If we look at these six parameters we can quickly discount many of them as not being important in this situation and therefore, not influential in our selection of the best management style. Evaluation of these parameters leads to the following conclusions:
1. The expertise lies with the manager, not with the employee.
2. There is no big risk.
3. The timeframe is not of concern.
4. The task complexity is not significant, at least not now.
5. The management style the direct report wants the manager to use is worth considering, but not nearly as much as item #6.
6. The manager wants the employee to feel empowered and what that means is that the manager wants the employee to learn how to think and make decisions on his own.
Therefore, an analysis of these six parameters leads us to conclude that the most important parameter is #6. It forces us to conclude that we must allow the employee to exercise judgment and responsibility, even if the employee is to make some mistakes. From my perspective the only choice is for the manager to coach the employee and coaching takes the form of the following five steps, (in this case):
1. The manager calls the employee into his office.
2. The manager asks the employee how the employee thinks he should proceed?
3. The manager continues to ask questions in an effort to guide the employee to think about topics that are important without the manager “telling” the employee what to do, what to think, or how to act.

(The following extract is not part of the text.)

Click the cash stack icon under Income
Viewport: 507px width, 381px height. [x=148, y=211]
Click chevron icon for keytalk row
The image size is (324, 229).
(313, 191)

4. The goal is for the manager to guide, coach, and question the employee and in this way point and guide the employee to the safe, effective, and successful actions.
5. By the time the tasks are completed, the employee will have successfully acted in furthering the technology, and the employee will have thought through the process as if it were all their own thinking. This is how you coach an employee to learn how to think “into” more powerful decision-making processes.